Campo Grande (MS), Quinta-feira, 06 de Agosto de 2026

Justiça / Judiciário

STJ aplica pena máxima a Marco Buzzi em processo disciplinar por assédio e importunação sexual

Por unanimidade, ministros condenam magistrado à disponibilidade com perda do cargo; decisão ainda dependerá de procedimento no STF para produzir efeitos definitivos.

06/08/2026

12:00

DA REDAÇÃO

©DIVULGAÇÃO

O Superior Tribunal de Justiça (STJ) aplicou, nesta quinta-feira (6), a pena de disponibilidade com perda do cargo ao ministro Marco Buzzi, em decisão considerada inédita na história da Corte. A punição foi definida durante o julgamento de um Processo Administrativo Disciplinar (PAD) instaurado após denúncias de assédio sexual, importunação sexual e injúria.

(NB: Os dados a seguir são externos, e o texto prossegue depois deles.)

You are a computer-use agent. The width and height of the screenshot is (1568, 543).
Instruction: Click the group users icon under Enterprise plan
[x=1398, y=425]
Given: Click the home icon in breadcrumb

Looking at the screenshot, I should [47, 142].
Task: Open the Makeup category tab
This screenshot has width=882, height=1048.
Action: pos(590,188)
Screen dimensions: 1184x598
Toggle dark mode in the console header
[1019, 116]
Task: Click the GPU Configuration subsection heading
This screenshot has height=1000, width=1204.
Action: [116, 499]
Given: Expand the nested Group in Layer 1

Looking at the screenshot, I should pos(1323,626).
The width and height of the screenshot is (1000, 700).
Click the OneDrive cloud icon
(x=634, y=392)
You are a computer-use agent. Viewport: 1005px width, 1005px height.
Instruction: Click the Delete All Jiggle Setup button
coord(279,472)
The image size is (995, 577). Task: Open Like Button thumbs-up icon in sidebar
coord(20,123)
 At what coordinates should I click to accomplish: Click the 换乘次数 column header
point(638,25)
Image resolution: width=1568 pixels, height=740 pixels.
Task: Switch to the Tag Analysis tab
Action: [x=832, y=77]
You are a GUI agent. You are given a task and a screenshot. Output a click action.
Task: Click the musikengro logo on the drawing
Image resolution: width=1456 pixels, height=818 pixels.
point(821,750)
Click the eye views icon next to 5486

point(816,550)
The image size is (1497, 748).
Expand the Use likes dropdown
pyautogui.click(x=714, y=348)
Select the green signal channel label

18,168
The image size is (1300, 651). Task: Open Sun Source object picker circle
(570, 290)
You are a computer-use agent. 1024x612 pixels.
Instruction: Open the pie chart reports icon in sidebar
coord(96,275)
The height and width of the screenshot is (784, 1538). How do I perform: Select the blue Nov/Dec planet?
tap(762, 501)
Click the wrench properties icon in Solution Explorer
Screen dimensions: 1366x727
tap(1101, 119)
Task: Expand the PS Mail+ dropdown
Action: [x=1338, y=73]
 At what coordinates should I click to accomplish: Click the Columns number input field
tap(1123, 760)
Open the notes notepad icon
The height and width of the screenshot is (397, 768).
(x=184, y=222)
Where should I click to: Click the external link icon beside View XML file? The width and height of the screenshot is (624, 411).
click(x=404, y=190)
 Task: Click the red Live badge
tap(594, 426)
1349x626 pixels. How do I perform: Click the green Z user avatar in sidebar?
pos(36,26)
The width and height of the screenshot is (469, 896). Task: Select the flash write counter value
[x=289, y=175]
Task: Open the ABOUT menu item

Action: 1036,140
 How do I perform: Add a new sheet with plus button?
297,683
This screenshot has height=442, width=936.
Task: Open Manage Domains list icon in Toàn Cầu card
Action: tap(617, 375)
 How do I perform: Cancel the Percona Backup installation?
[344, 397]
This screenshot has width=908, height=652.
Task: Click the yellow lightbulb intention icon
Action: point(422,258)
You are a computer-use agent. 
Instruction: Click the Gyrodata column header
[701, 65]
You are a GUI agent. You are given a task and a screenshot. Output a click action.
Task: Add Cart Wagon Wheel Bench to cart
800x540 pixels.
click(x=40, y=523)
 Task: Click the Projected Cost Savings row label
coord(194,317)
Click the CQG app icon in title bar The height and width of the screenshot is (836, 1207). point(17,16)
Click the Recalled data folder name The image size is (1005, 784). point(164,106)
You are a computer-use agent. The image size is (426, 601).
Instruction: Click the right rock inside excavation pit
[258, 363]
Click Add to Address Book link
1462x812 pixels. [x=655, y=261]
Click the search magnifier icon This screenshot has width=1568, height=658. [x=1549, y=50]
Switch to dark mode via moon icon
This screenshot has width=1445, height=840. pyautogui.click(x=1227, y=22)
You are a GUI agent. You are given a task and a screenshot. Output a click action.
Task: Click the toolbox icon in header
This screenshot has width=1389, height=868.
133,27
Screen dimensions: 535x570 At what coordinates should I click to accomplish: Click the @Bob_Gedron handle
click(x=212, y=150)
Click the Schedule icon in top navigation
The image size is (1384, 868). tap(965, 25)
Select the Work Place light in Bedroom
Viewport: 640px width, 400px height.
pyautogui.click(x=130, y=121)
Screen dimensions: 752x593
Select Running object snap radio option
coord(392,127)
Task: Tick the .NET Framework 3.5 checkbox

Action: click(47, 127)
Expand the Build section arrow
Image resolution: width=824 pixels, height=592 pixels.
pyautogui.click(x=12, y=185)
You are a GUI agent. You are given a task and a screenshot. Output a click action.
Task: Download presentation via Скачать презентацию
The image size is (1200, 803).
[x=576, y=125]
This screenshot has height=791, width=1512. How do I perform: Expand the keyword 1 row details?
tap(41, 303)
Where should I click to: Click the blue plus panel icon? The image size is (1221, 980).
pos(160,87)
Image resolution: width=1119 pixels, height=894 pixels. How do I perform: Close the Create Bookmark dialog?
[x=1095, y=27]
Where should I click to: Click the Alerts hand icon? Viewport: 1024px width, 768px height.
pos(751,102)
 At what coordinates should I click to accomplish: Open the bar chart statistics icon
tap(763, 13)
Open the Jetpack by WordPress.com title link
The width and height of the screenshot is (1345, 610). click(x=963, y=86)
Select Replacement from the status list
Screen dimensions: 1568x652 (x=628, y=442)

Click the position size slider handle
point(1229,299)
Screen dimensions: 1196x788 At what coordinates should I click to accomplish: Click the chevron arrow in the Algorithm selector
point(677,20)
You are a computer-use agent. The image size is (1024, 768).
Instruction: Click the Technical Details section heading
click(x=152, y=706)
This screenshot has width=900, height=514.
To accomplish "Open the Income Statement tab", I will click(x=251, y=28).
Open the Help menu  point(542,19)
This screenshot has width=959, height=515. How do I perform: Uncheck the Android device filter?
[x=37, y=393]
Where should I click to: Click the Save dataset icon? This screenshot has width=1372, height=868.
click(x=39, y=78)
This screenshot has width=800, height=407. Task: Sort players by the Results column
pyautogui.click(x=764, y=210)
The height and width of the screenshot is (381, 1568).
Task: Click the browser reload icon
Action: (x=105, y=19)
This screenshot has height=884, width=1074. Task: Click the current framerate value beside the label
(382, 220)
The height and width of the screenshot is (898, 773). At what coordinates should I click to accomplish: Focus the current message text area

A condenação foi aprovada por unanimidade pelos 28 ministros presentes na sessão. Houve divergência apenas em relação à penalidade: quatro magistrados defenderam a aplicação da aposentadoria compulsória, enquanto a maioria acompanhou o entendimento de que a sanção adequada seria a perda do cargo, conforme os novos parâmetros estabelecidos pelo Conselho Nacional de Justiça (CNJ).

Apesar da decisão administrativa, a perda definitiva do cargo ainda dependerá da abertura de um procedimento pela Advocacia-Geral da União (AGU) perante o Supremo Tribunal Federal (STF). No âmbito do STJ, porém, a vaga já é considerada aberta.

PGR defendeu a aplicação da pena máxima

Durante o julgamento, a Procuradoria-Geral da República (PGR) sustentou que Marco Buzzi deveria receber a punição mais severa prevista para infrações disciplinares graves.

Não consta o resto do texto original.